Since none of these imaging modalities can reliably distinguish AAM from malignant tumors including sarcoma, the mainstay of treatment is the exploration and complete surgical resection [3]. The diagnosis and distinction of AAM from other benign and malignant myxoid soft tissue tumors are mainly based on morphology and immunohistochemistry. Immunoreactivity for desmin, SMA, vimentin, and CD34 is noted in tumor cells, at least focally [2]. A case report mentioned that the difference between males and females is the presence of ERs and PRs. In contrast to females, where ERs or PRs are almost always expressed, ER and PR stainings are usually negative in males. The authors suggested that these markers play a role in tumor development and pathogenesis, but do not apply to males [2]. In our case, ER and PR immunostaining were negative. It is possible that the expressions of ER and PR are related to tumor development and recurrence, and that frequent recurrences do not apply to males. ERs and PRs can help diagnose the AAMs in the immunohistological stain. However, the relationship of AAM with other hormones is not well described in the literature. The hormone profile surveying, such as pituitary, thyroid, parathyroid, adrenal, and sex hormone, will be considered, if we found similar AAMs in men with a positive result of ERs and PRs. The potential use of HMGA2 immunohistochemistry staining is also quite significant [12]. Although, we did not stain the HMGA2 for our case, it is a novel staining with quite sensitivity but not an entirely specific maker for deep angiomyxoma.

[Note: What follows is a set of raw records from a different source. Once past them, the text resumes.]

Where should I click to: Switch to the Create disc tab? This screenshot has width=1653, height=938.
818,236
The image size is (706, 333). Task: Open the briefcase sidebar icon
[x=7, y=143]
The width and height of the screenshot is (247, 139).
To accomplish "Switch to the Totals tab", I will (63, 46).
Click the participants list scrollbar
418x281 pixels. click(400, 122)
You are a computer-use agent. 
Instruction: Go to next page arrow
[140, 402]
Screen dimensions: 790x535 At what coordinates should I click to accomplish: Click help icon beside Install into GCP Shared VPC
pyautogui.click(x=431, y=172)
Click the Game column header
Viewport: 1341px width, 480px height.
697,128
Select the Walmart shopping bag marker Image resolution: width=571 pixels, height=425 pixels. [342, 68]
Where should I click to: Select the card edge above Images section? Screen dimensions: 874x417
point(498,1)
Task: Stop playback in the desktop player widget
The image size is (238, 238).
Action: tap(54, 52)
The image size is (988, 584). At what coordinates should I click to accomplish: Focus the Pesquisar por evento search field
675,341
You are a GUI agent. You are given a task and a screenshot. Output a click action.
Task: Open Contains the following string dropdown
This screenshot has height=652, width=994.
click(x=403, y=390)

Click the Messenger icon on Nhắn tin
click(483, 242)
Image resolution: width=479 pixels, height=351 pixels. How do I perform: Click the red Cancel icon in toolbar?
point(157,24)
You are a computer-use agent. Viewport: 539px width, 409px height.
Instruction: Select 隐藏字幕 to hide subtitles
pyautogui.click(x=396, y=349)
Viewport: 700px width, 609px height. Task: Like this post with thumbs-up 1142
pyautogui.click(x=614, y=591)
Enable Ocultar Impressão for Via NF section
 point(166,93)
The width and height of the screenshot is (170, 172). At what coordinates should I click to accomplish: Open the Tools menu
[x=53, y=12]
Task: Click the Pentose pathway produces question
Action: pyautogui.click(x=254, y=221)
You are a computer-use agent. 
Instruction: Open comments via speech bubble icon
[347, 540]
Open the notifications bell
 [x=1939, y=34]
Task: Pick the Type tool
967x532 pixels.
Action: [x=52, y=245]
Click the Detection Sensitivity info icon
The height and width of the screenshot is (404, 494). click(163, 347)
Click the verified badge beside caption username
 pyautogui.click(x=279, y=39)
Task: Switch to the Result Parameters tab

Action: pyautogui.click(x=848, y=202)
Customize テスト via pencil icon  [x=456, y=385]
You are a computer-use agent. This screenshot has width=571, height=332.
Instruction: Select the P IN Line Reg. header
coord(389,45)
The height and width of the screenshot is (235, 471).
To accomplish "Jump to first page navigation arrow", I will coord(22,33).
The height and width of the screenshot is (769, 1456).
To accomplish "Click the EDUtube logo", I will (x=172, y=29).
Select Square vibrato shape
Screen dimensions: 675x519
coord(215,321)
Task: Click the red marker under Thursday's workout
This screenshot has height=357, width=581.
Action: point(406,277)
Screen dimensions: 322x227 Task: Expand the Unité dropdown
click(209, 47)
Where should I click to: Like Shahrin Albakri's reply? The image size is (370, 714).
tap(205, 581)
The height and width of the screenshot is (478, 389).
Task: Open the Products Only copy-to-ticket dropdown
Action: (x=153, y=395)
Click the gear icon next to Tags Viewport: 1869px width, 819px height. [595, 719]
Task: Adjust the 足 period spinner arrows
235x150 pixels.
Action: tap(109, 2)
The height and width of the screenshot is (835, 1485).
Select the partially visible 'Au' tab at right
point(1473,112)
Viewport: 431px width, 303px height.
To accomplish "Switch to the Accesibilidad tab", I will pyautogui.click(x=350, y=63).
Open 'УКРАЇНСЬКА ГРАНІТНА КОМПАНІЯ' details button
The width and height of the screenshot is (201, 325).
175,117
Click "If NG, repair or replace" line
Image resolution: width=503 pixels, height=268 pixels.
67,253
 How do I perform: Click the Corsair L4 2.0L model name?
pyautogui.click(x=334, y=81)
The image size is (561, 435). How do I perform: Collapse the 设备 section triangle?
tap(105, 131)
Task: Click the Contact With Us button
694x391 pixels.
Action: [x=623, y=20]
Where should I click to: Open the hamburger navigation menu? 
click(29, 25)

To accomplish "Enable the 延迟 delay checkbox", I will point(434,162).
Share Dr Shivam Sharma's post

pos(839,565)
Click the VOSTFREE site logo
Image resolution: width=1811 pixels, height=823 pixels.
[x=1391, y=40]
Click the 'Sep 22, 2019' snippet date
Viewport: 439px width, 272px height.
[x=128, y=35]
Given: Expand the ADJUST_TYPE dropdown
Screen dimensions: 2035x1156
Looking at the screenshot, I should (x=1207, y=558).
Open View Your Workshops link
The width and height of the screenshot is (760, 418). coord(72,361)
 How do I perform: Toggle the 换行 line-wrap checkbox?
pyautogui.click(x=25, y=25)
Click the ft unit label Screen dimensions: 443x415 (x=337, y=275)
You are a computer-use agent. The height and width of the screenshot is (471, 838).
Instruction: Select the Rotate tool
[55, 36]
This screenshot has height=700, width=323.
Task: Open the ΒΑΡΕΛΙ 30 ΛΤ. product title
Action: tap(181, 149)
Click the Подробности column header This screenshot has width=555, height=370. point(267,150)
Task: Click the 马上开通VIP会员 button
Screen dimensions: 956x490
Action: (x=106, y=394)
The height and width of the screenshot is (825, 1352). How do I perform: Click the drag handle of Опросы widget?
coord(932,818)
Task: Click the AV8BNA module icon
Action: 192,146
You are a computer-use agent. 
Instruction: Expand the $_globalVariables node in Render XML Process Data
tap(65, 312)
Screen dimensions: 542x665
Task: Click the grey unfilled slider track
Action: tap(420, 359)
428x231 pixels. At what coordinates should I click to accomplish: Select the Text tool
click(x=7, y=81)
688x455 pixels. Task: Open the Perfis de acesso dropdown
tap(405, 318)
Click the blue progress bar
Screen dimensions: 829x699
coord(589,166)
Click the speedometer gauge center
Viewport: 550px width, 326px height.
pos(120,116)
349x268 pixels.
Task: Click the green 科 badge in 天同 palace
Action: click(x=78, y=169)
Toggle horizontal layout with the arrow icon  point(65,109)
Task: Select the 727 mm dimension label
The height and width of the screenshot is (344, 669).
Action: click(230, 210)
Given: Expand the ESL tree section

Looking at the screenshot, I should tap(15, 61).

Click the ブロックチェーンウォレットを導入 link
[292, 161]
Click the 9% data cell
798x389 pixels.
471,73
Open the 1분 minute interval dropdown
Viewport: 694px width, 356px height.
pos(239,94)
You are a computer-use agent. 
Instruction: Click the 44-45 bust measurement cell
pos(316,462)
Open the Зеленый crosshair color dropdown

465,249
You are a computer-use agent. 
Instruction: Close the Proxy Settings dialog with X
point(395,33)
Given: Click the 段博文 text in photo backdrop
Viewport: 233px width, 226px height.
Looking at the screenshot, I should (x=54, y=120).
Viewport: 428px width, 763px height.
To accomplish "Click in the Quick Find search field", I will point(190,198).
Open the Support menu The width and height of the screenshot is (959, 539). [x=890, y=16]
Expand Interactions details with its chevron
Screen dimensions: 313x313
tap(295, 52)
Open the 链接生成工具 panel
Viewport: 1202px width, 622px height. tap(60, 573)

In men, AAMs should be considered in the differential diagnosis of paratesticular tumors. To the best of our knowledge, four paratesticular AAMs have been reported. It is a slowly growing benign tumor, but its locally aggressive and infiltrative nature makes it difficult to resect alone without orchiectomy. Although approximately 70% of cases locally recurred within the first 3 years [4], our review showed a lower rate of local recurrence of AAMs in males. Although AAMs in females occurred frequently in the pelvis area with easy local recurrence after excision, in men, no local recurrence was presented during short period follow-up. Wide excision with free margin is important for any tumor doubted malignancy. Due to its atypical presentation and rarity in males, we presented our clinical images and typical histologic findings for future references.

Although AAMs are rarely noted in men, however, if we find a well-circumscribed tumor in the scrotum, the diagnosis should be kept in mind. Furthermore, the infiltrated paratesticular tumor was slowly growing but it would be severe adhesive to the testis. So that, before wide excision, informed consent to the patient about the possibility of orchiectomy for clear margin is considered.